The disorder of succession

Pope Francis

By Jaspreet Singh Boparai, The Critic

Pope Francis began regularly using a wheelchair in public in 2022, around the time he stopped celebrating Mass in public. On 14 February he was admitted to the Gemelli University Hospital in Rome. His end grows nearer. Faithful Catholics seem increasingly anxious, less about the pope’s health than the question of who will be elected his successor on the Throne of St Peter.

Many Vatican-watchers are concerned that the next pope might well be the oily Pietro Cardinal Parolin, the Vatican’s current Secretary of State, or else the slickly philistine former Archbishop of Manila, Luis Cardinal Tagle. Both men are viewed as more competent than Pope Francis in terms of implementing the reforms that they and many of their peers in the Vatican seek to impose on the Church, regardless of whether the Catholic masses (or what is left of them after sixty years of such reforms) in fact want them.

Non-Catholics are often shocked at how unpopular Pope Francis is amongst the ever-dwindling number of faithful Mass-going Catholics who try to fulfil their basic spiritual obligations. Few who claim to love Pope Francis seem to obey basic Church teachings or go to Mass every Sunday. If you talk in confidence to Catholic priests, you will find that most of them are exhausted, frustrated and demoralised after a dozen years of erratic, sometimes abusive management by this pope and his key advisers. Then there are the scandals.

It is difficult to keep up with the list of corrupt, disgraced, sometimes criminal clergy and prelates with whom Pope Francis has surrounded himself. The distinguished scholar Professor John Rist, former Regius Professor of Classics at Aberdeen, helped compile a list of these in a statement published in May 2024 calling for the pope’s resignation. Philip Jenkins published a less detailed, more digestible short summary on the Patheos blog on 7 March.
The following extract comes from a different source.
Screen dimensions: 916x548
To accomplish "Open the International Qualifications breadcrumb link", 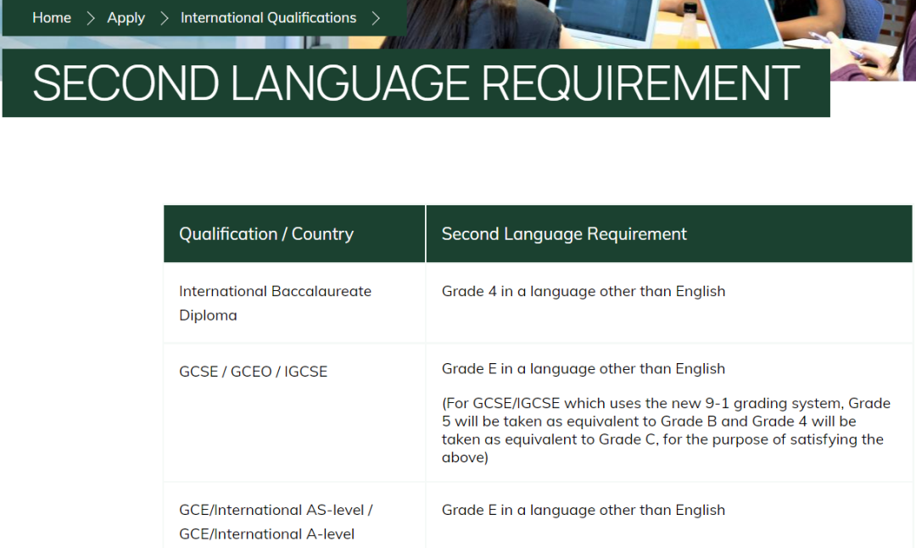I will pyautogui.click(x=268, y=17).
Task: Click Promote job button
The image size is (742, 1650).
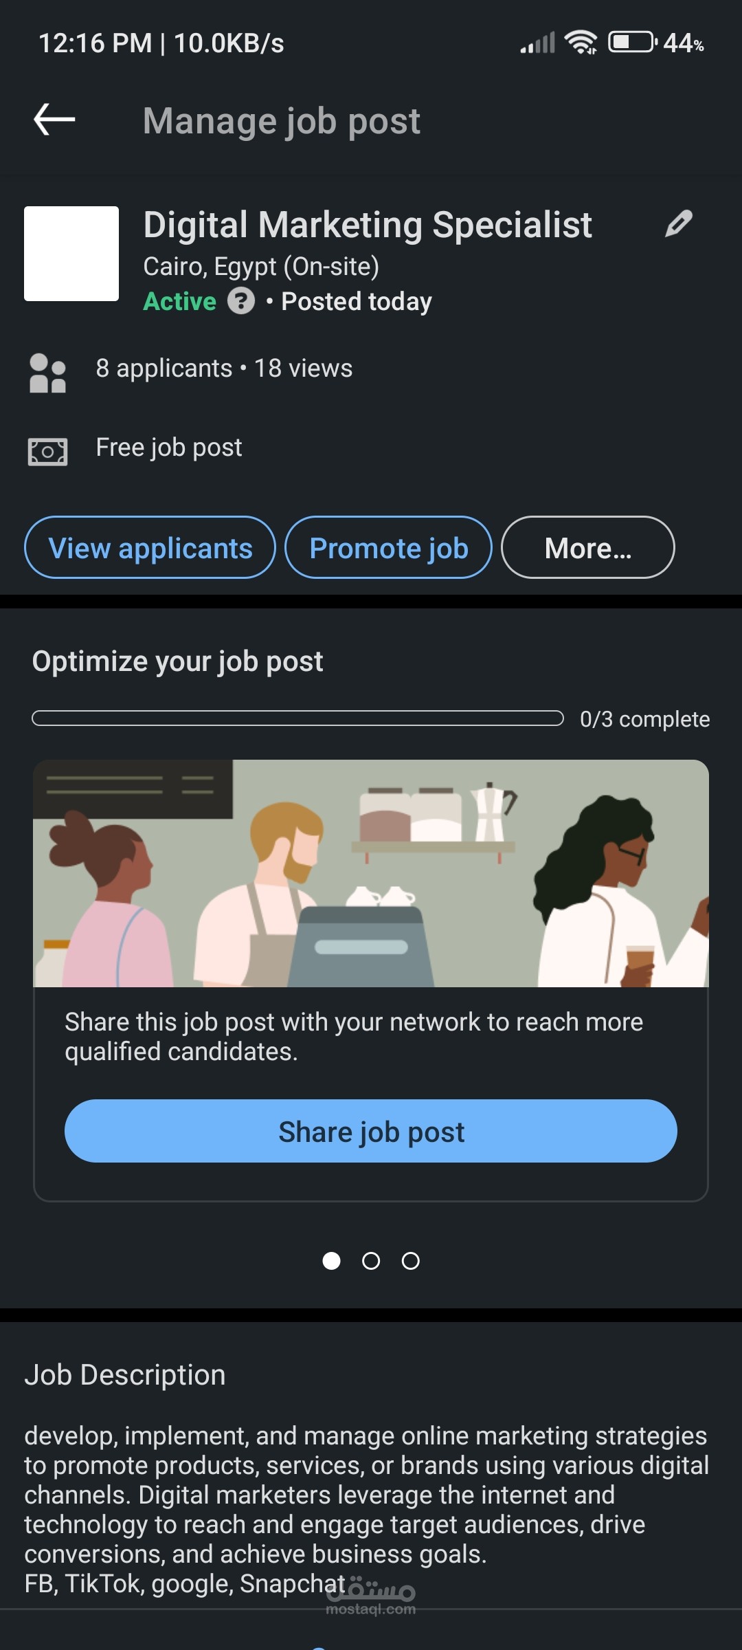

Perhaps the best-known of these scandals involves Theodore McCarrick, who was once one of the most powerful figures in the American Catholic Church. He rose to become Archbishop of Washington, but was revealed in 2018 to have engaged in a practice best described as “seminary date-rape”. McCarrick’s preferred victims were young men training to become priests. He was removed from the College of Cardinals and subsequently defrocked.

According to McCarrick’s former secretary, Mgr Anthony Figueiredo, Pope Benedict imposed strict sanctions on McCarrick as long ago as 2008, but was too weak to enforce them. After Pope Benedict’s unexpected resignation in 2013, Pope Francis rehabilitated McCarrick despite being well aware of both the sex-crime allegations and the sanctions. This was first revealed in an explosive report released on 22 August 2018 by Mgr Carlo Maria Viganò, Titular Archbishop of Ulpiana, who served as Apostolic Nuncio to the United States from 2011 to 2016.